Wirtschaft : Warnung vor Schneider vergessen

Kredit-Chef widerspricht Vorstand

FRANKFURT/MAIN (dpa).Eine Warnung im Fall Schneider hat der Chef der Kreditüberwachung der Deutschen Bank laut eigener Aussage "einfach vergessen".Der inzwischen pensionierte Direktor Klaus Leukert sagte am Mittwoch im Prozeß gegen den gescheiterten Immobilienunternehmer Jürgen Schneider vor dem Landgericht Frankfurt aus, er sei bereits Ende der 80er Jahre vor einem im Auftrag Schneiders tätigen Bausachverständigen gewarnt worden.Der von Schneider bezahlte Experte manipuliere Schätzwerte über den zu erwartenden Mietertrag von Schneider-Objekten, lautete der Hinweis.Leukert erklärte, er habe diese Information weitergegeben und dann bis zum geschäftlichen Zusammenbruch Schneiders 1994 vergessen.
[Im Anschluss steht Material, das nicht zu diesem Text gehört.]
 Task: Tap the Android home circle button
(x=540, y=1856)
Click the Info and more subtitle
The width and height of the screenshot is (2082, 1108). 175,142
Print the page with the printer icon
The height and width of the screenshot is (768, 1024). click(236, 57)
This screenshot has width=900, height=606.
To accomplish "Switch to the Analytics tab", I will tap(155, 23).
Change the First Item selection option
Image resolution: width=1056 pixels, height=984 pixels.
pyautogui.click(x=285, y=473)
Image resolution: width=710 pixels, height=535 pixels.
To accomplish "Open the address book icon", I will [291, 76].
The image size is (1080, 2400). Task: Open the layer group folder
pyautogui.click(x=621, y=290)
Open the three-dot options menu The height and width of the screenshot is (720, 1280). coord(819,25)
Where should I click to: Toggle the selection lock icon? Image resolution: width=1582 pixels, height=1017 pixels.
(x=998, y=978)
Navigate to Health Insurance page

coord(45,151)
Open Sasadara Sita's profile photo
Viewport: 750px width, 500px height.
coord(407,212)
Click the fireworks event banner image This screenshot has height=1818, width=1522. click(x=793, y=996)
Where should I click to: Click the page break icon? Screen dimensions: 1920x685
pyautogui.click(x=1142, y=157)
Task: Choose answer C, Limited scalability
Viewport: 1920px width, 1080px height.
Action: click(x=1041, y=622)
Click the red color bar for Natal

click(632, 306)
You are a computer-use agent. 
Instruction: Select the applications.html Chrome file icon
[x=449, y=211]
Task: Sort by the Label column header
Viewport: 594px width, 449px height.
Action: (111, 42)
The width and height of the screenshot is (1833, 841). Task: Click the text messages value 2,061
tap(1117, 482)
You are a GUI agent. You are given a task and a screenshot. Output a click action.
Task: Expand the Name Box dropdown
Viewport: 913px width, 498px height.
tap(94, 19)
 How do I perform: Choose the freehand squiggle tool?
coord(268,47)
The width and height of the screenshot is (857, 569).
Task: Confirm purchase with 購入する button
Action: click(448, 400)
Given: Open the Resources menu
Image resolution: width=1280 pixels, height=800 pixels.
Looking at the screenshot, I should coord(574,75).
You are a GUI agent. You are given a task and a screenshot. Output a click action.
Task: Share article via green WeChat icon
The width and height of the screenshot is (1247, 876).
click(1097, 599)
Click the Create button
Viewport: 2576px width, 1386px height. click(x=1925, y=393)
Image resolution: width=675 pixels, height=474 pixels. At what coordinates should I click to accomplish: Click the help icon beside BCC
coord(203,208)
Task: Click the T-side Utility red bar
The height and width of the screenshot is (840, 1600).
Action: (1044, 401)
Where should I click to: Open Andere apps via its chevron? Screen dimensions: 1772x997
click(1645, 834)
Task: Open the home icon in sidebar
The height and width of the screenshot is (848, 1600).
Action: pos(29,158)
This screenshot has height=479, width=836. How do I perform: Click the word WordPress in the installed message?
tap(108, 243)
Der Zeuge bekannte sich vor der Wirtschaftsstrafkammer zu seiner Mitverantwortung für Fehler der Kreditüberwachung im Fall Schneider.Die von ihm angestellte Plausibilitätskontrolle der Kreditvergabe an Schneider in einer Gesamthöhe von rund 1,5 Mrd.DM habe aus unterschiedlichen Gründen versagt.Zum Beispiel sei eine besonders kompetente spezielle Baufinanzierungsabteilung der Deutschen Bank im Jahr 1989 aufgelöst worden. Leukert sagte aus, der Vorstand der Deutschen Bank sei auch für die Kreditvergaben der Hypothekenbanktochter Centralboden an Schneider verantwortlich und habe diese genehmigt.Sie machten zwei Drittel des Gesamtengagements aus.Leukert widersprach damit Aussagen von Vorstandsmitgliedern der Deutschen Bank einschließlich des ehemaligen Vorstandssprechers Hilmar Kopper über die angebliche Eigenständigkeit der Tochtergesellschaft bei ihren Kreditentscheidungen. Dem Immobilienunternehmer Schneider wirft die Anklage schweren Betrug, Bankrott sowie Kreditbetrug in dreistelliger Millionenhöhe und Urkundenfälschung vor.Der Prozeß wird in der kommenden Woche unter anderem mit der Zeugenaussage des Vorstandsmitglieds der Deutschen Bank Ulrich Weiss fortgesetzt.